L'auteur de ce merveilleux petit livre a judicieusement choisi l'appellation de « vertus communes » parce que ces vertus mineures (la constance, l'urbanité, la mesure, la discrétion ...) sont communément requises, c'est à dire doivent être de pratique assez partagée pour pouvoir être efficientes. Alors qu'un seul héros par son courage peut sauver (ou mobiliser décisivement) un groupe de tièdes ou de planqués, en revanche un ou deux affables, dans une tablée de malpolis et rustres éructants, ne font pas le poids ; alors qu'un seul magistrat juste (impartial, rigoureux, équitable), parmi un prétoire de veules corrompus, suffit à sauver l'honneur d'un procès ou d'une juridiction, un seul être reconnaissant parmi une foule d'ingrats et oublieux ne consolera jamais le bienfaiteur snobé ou hué. Pour le dire franchement : dans l'exercice des grandes vertus (héroïques, centrales, ne lésinant pas sur les sacrifices propres), la minorité donne heureusement l'exemple ; mais dans celui des petites, la majorité donne hélas le ton.

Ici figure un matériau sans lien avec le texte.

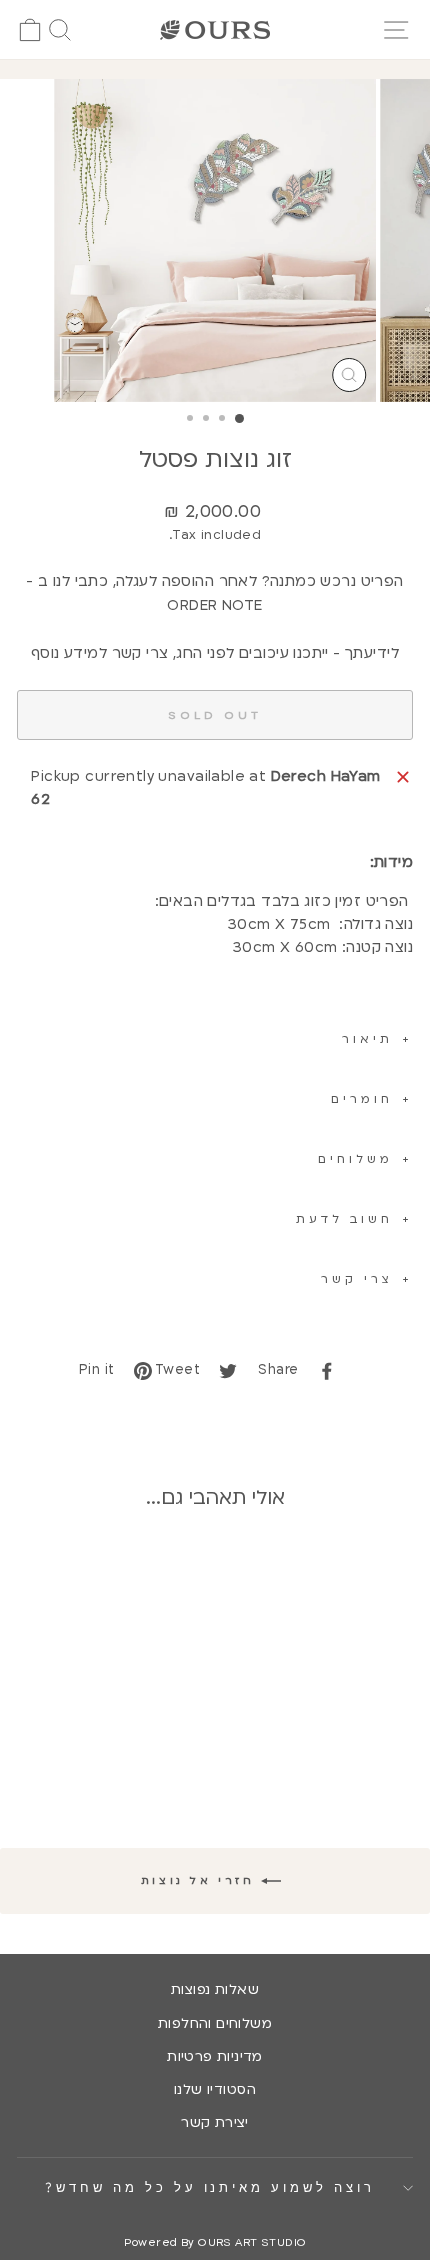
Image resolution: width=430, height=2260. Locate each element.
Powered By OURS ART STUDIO (215, 2242)
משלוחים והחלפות (215, 2024)
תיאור (367, 1039)
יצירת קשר (215, 2123)
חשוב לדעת (344, 1219)
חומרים (362, 1099)
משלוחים (355, 1159)
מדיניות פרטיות (215, 2057)
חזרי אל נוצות (201, 1881)
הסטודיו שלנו (215, 2090)
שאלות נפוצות (215, 1990)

Il reste que, dans une situation hors du commun (comme une crise sanitaire majeure, et mondiale), les vertus communes comptent autant que les vertus d'élite : elles ne prétendent pas, en effet, combattre frontalement le mal (alors qu'un seul fulgurant trait de sincérité ou d'intégrité peut à lui seul briser une chaîne de mensonges ou de fraudes), mais peuvent en limiter l'impact, en réduire le prestige, en civiliser l'effet, et même en savonner courtoisement la pente.

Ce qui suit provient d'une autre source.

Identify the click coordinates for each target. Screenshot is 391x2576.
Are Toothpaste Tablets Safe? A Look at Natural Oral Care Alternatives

Elles sont ainsi des auxiliaires intérieures, subjectives, des grandes injonctions civiques, impersonnelles, générales, objectives ; elles aident, par le travail privé de l'âme, à remplir ses devoirs de citoyen . Par exemple, la prévenance est comme une bonne volonté d'appoint dans l'observance des messages de prévention ; la loyauté rend fidèle à des mesures de confinement celui qui pourrait s'y dérober impunément ; l'affabilité ou la bonhomie sont comme d'utiles résolutions personnelles d'éviter de contribuer aux paniques ; la constance décourage de se décourager, écarte la diversion psycho-pathologique des fake-news, renonce aux relâchements qui hantent l'ennui ou l'usure de toute discipline. Les « petites » vertus aident à la fois ceux qui ont du mal avec les grandes et ceux, en face, qui bénéficieront ainsi à proportion d'un petit – mais toujours précieux – amoindrissement du mal.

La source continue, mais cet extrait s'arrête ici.